>> start Materials provided

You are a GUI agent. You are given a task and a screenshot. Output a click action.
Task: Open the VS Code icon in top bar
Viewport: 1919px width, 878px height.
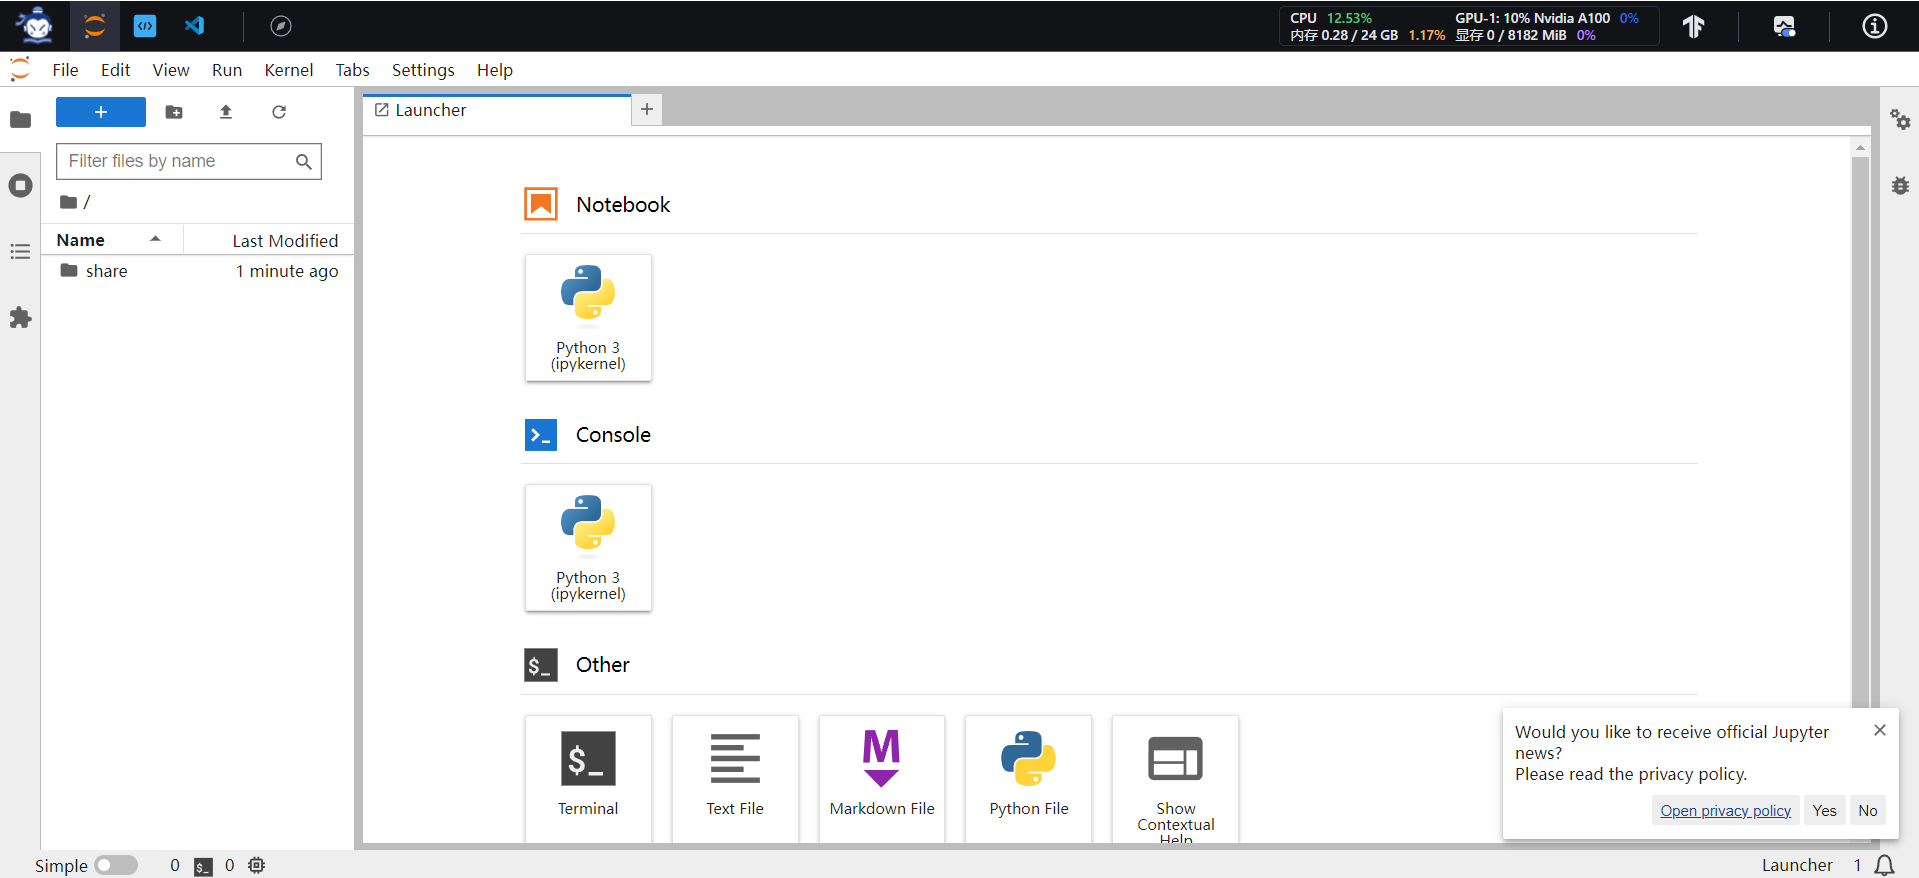click(195, 26)
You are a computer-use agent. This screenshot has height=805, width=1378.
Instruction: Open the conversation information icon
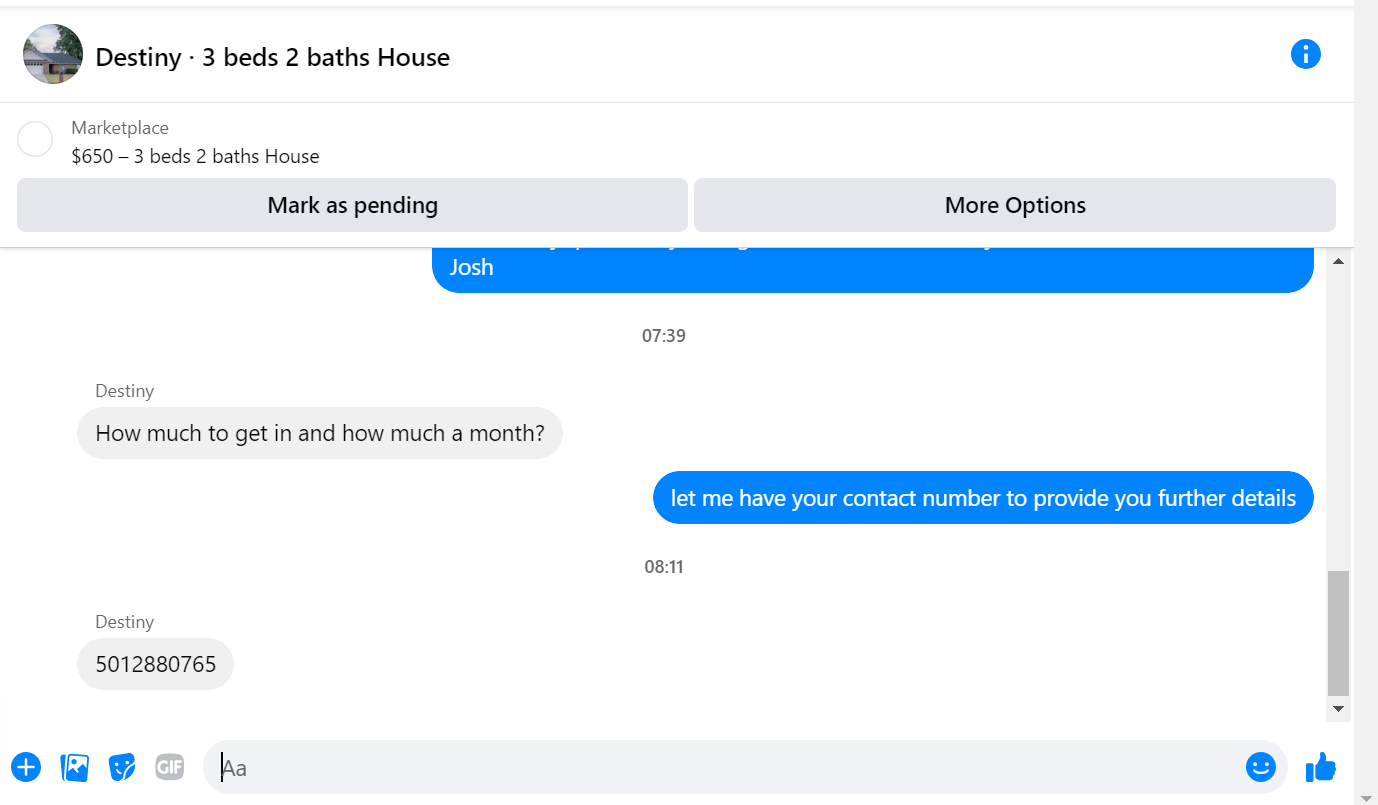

>> end Materials provided

● Directions for this task: Please write out the entire listing above line for line, without changing a word, and leave out the pictures.

● Written response:
You are a GUI agent. You are given a task and a screenshot. Output a click action.
Task: Open the VS Code icon in top bar
Viewport: 1919px width, 878px height.
click(195, 26)
You are a computer-use agent. This screenshot has height=805, width=1378.
Instruction: Open the conversation information icon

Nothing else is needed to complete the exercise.